Below, some lines carry pictures; leave those pictures out and retype exactly the lines from the one with "Instruction: Click the" through the one with "The height and".

*** Begin section ***

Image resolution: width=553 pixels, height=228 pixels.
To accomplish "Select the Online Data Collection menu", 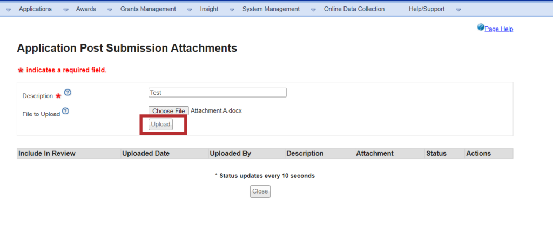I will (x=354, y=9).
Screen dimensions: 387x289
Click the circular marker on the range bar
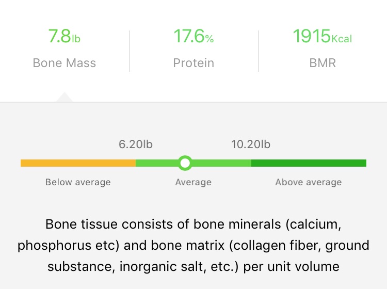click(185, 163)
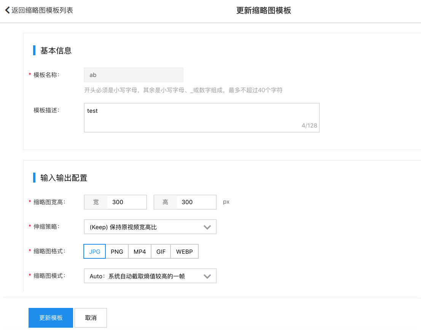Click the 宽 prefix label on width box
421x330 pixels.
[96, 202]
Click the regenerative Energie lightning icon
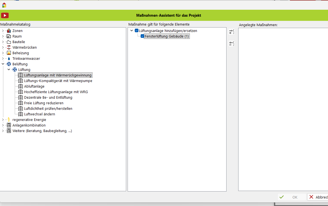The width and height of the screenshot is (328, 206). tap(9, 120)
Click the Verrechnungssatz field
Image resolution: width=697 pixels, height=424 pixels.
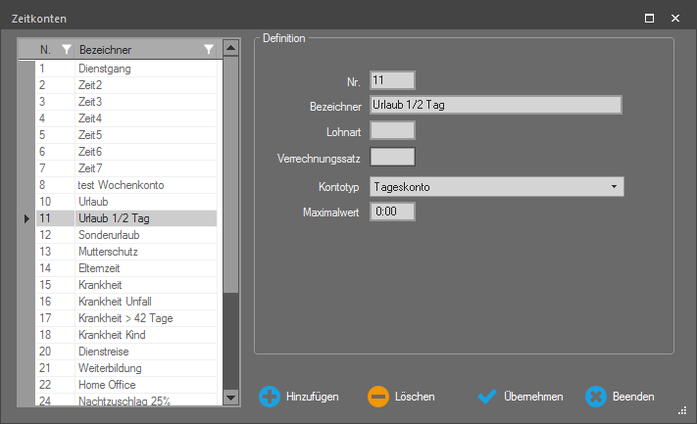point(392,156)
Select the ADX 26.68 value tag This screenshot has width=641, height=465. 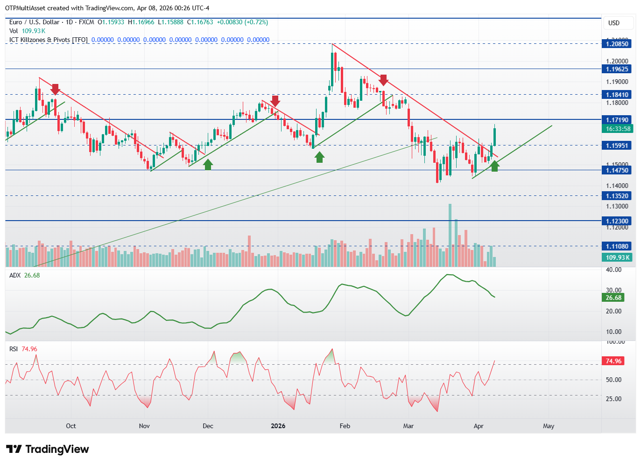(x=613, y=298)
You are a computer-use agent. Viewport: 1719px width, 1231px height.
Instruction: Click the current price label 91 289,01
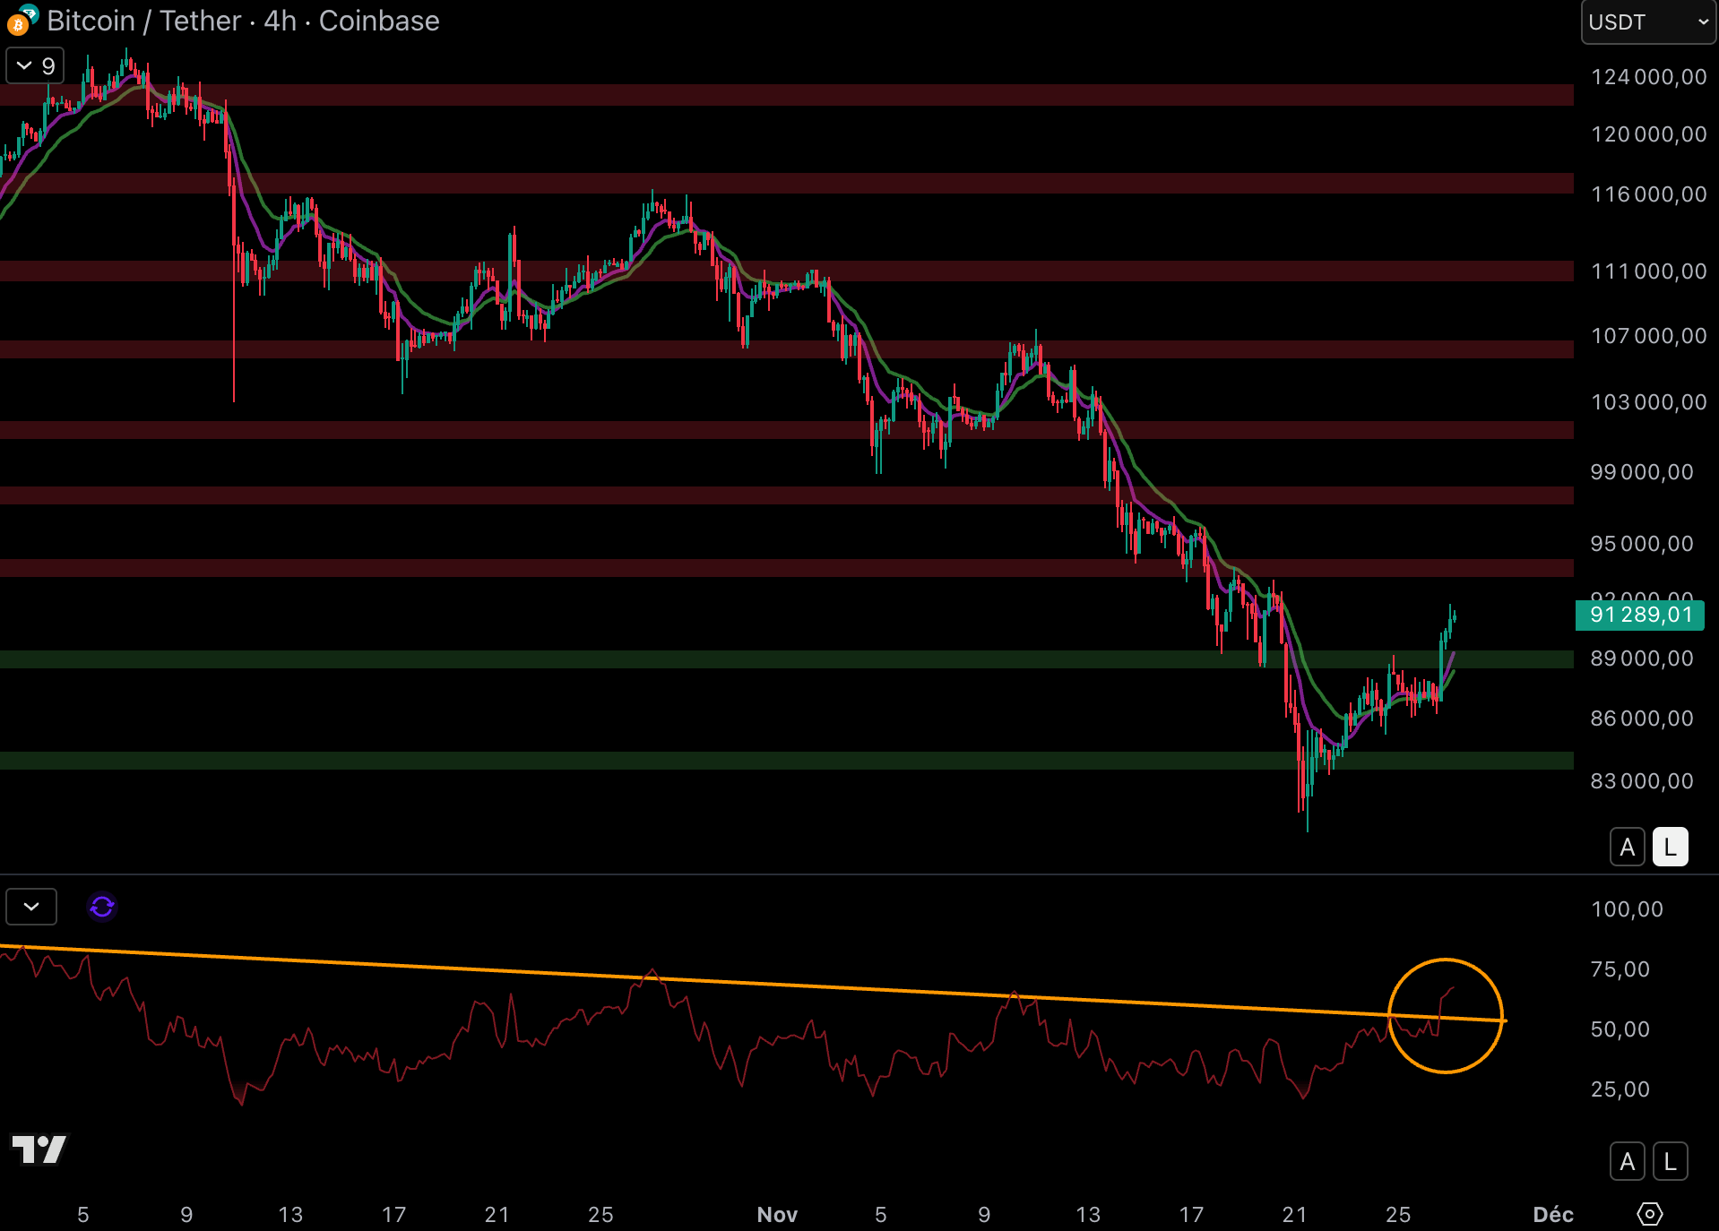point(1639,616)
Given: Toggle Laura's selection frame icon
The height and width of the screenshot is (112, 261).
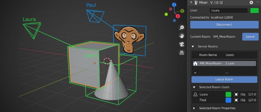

*** End section ***
*** Begin section ***

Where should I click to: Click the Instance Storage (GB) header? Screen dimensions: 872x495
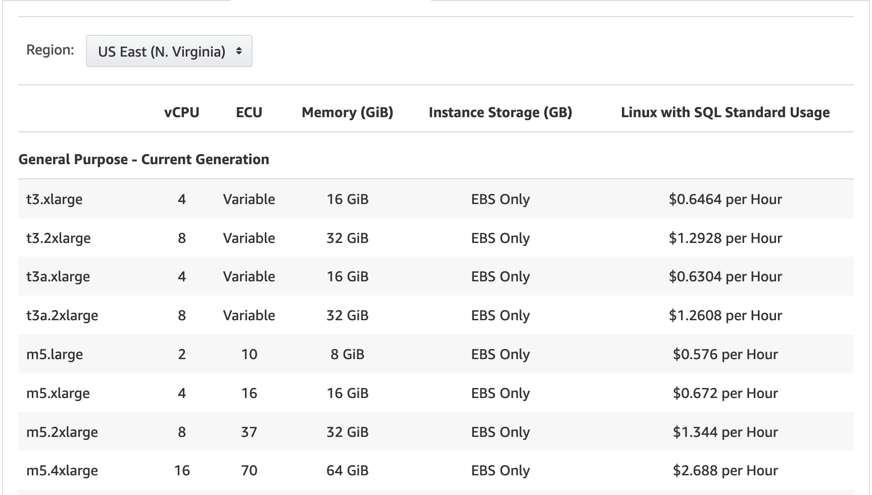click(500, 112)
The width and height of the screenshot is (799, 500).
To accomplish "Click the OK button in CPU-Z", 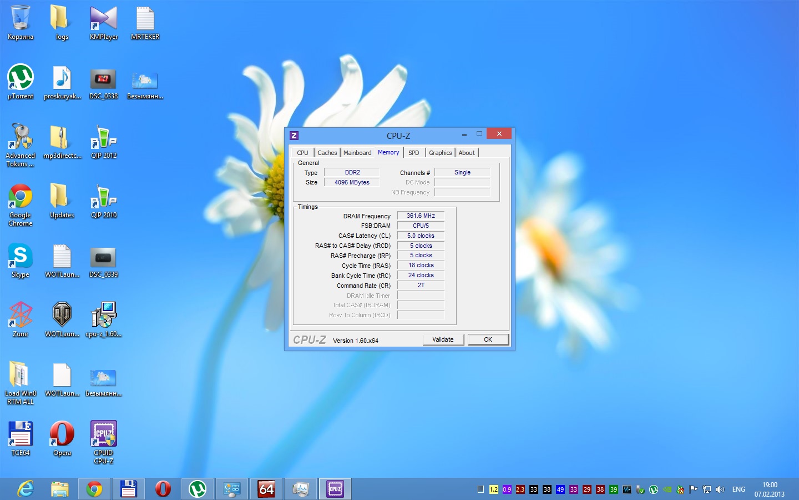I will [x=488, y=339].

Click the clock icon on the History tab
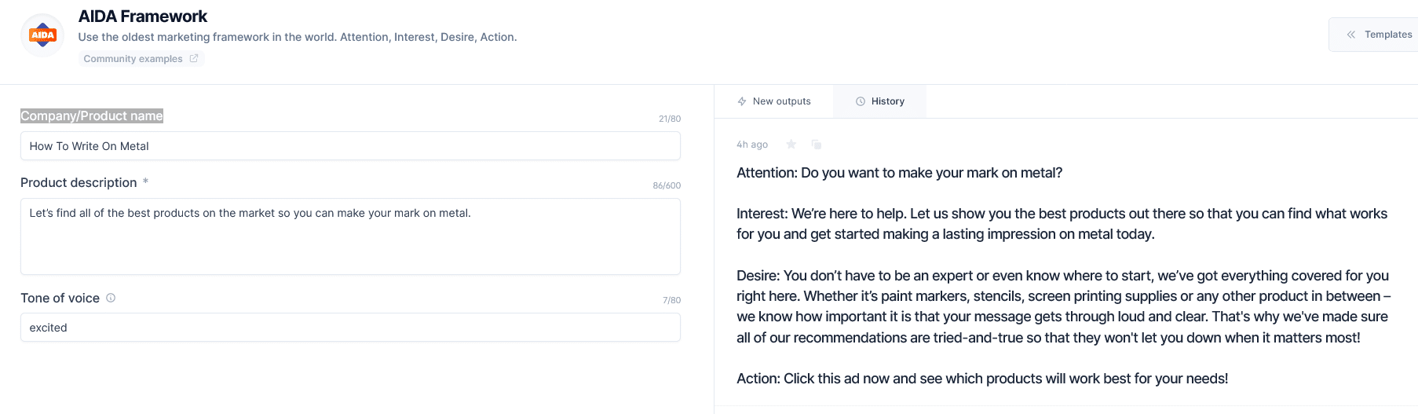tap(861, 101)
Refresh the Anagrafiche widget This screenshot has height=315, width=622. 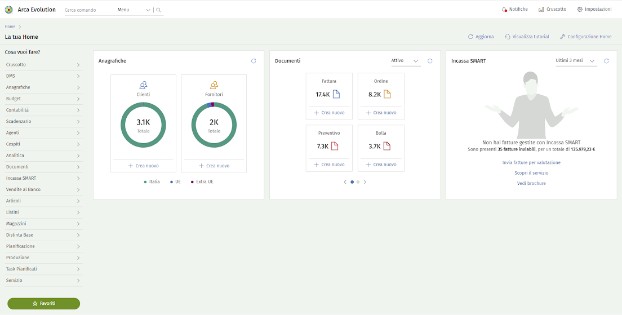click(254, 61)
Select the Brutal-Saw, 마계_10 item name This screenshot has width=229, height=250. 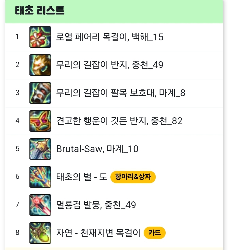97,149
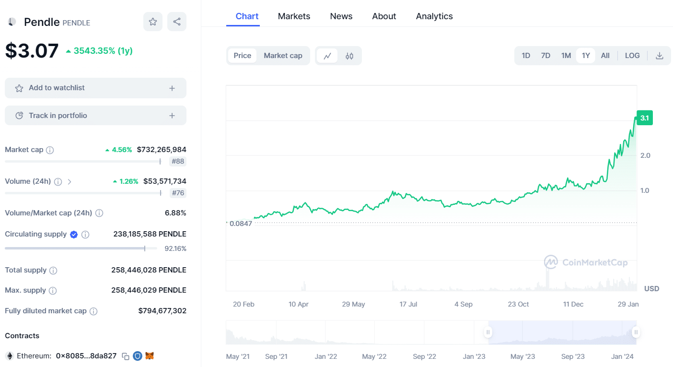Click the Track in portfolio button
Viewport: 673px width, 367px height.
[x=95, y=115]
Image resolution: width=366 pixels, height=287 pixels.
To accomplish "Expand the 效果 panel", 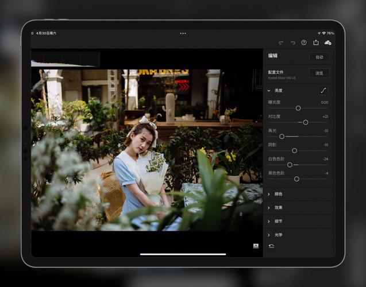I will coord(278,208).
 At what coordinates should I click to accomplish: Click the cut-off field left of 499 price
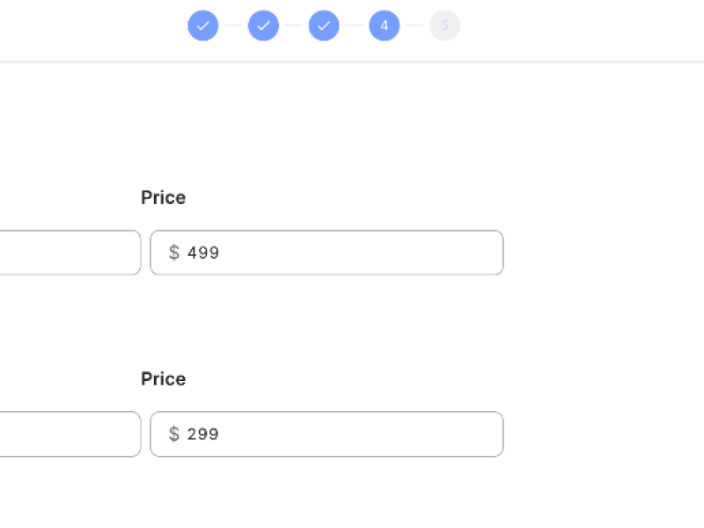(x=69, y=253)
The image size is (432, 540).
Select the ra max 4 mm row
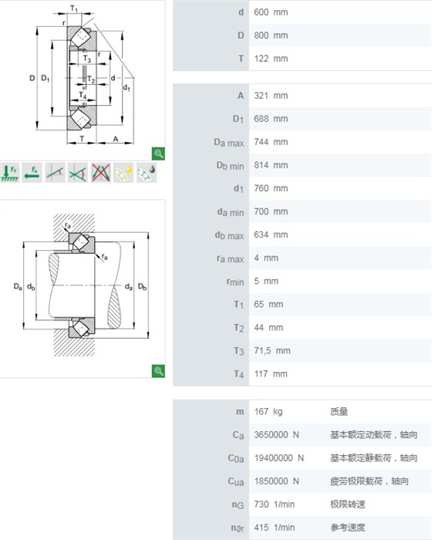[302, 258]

*** End section ***

● **ANSWER TO THIS TASK**
Instruction: Click the current price label 91 289,01
point(1639,616)
Given: Toggle Laura's selection frame icon
The height and width of the screenshot is (112, 261).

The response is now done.